When you transcribe the listing that follows, keep every line exact and omit the pictures.

——

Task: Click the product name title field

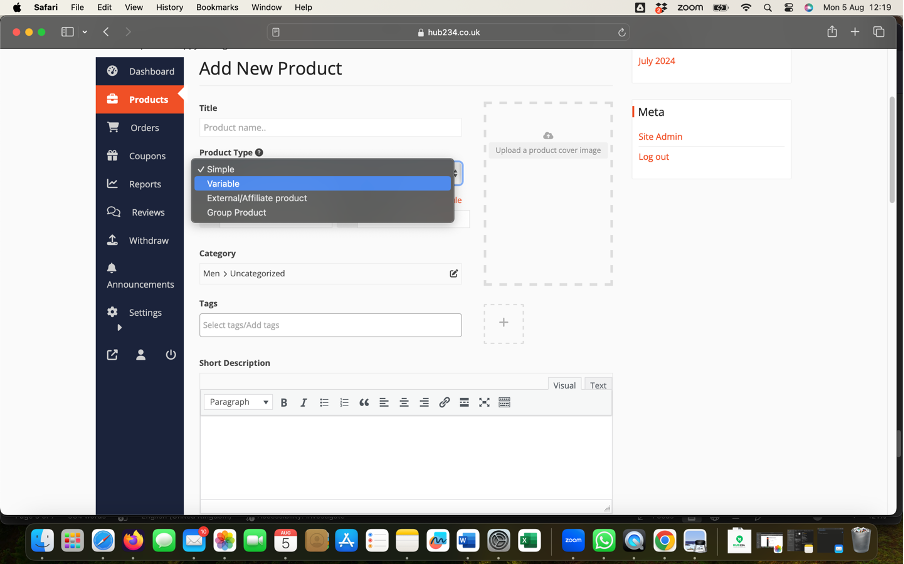Action: [330, 128]
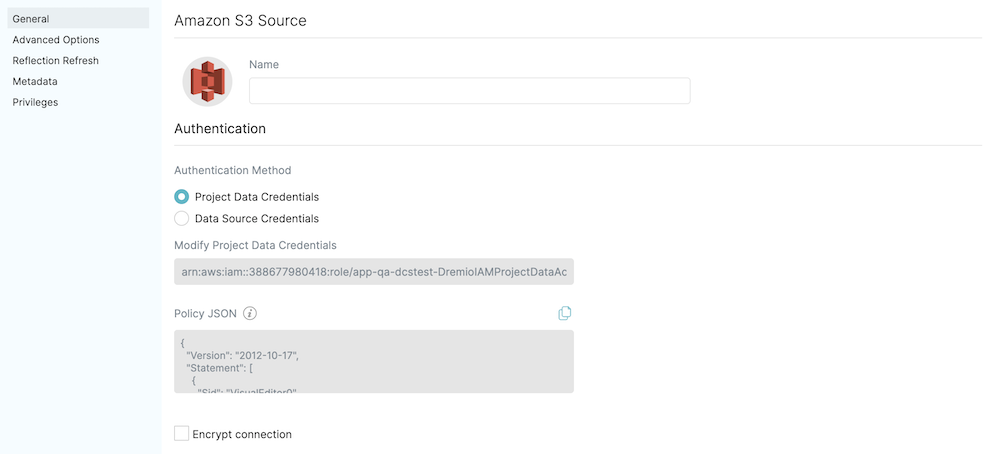Click the Encrypt connection label text
Viewport: 988px width, 454px height.
point(242,434)
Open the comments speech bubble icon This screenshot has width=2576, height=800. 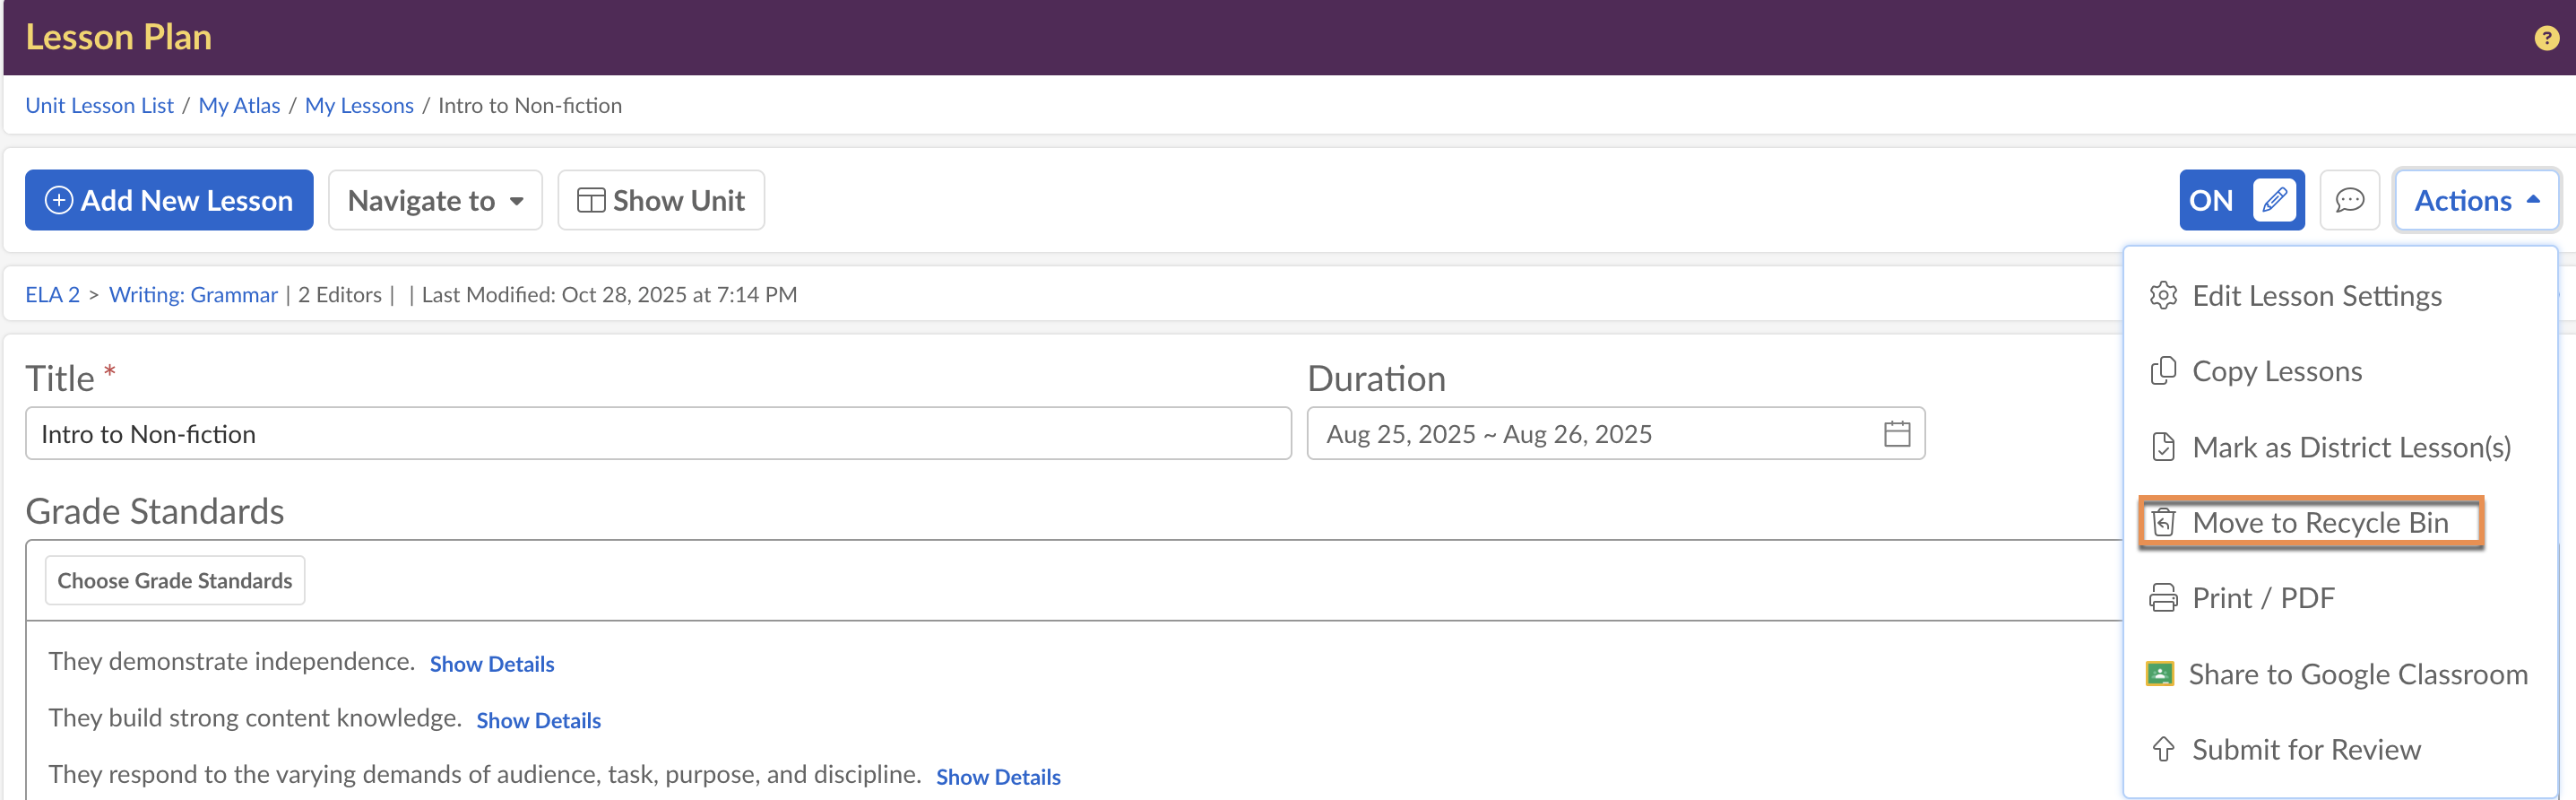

——

### [ANSWER BELOW]
Task: Click the product name title field

Action: [330, 128]
Click the Encrypt connection label text
Viewport: 988px width, 454px height.
point(242,434)
Open the comments speech bubble icon This screenshot has width=2576, height=800. 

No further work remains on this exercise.